Copy down, word for word, everything in the mailing-list post about rounding below from "Sat Aug 21 12:43:28" down to "In [40]: round((t-32)/1.8)".

PROVIDED TEXT:
--------------------------------------------------

[Tutor] flow problem with a exercise

Sat Aug 21 12:43:28 CEST 2010

> Subject: Re: [Tutor] flow problem with a exercise
> From: evert.rol at gmail.com
> Date: Sat, 21 Aug 2010 12:39:05 +0200
> CC: tutor at python.org
> To: rwobben at hotmail.com
> 
> > In [39]: t = 3
> > 
> > In [40]: round((t-32)/1.8)
> > Out[40]: -16.0
> > 
> > In [41]: t = 3.0
> > 
> > In [42]: round((t-32)/1.8)
> > Out[42]: -16.0
> > 
> > Works fine for me.
> > 
> > Correct,
> > But I see one wierd thing.
> > 
> > round ((42-32)/1.8) gives a output -16.0 but (42-32)/1.8) gives also -16.0
> > I was expectting that round will give 16 as output because round (32.0) is the same as round (32.0, 0) so there will be 0 decimals.
> > And I see one decimal.
> 
> The rounding doesn't influence how it's printed.
> From help(round):
> 
> """
> round(...)
> round(number[, ndigits]) -> floating point number
> 
> Round a number to a given precision in decimal digits (default 0 digits).

--------------------------------------------------

GIVEN MATERIAL:
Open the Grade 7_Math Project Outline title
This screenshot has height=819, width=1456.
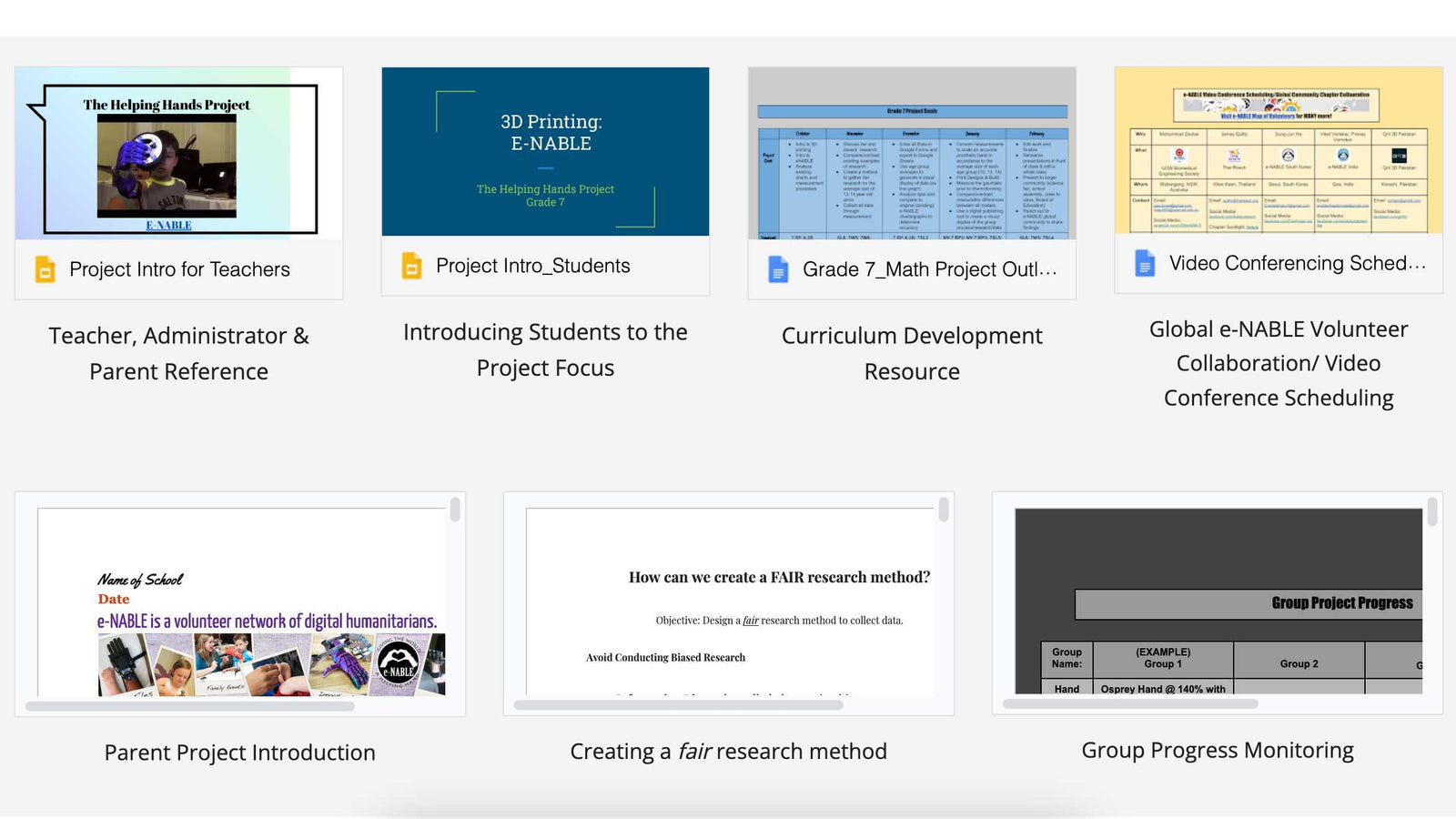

--------------------------------------------------

FINAL ANSWER:
Sat Aug 21 12:43:28 CEST 2010

> Subject: Re: [Tutor] flow problem with a exercise
> From: evert.rol at gmail.com
> Date: Sat, 21 Aug 2010 12:39:05 +0200
> CC: tutor at python.org
> To: rwobben at hotmail.com
> 
> > In [39]: t = 3
> > 
> > In [40]: round((t-32)/1.8)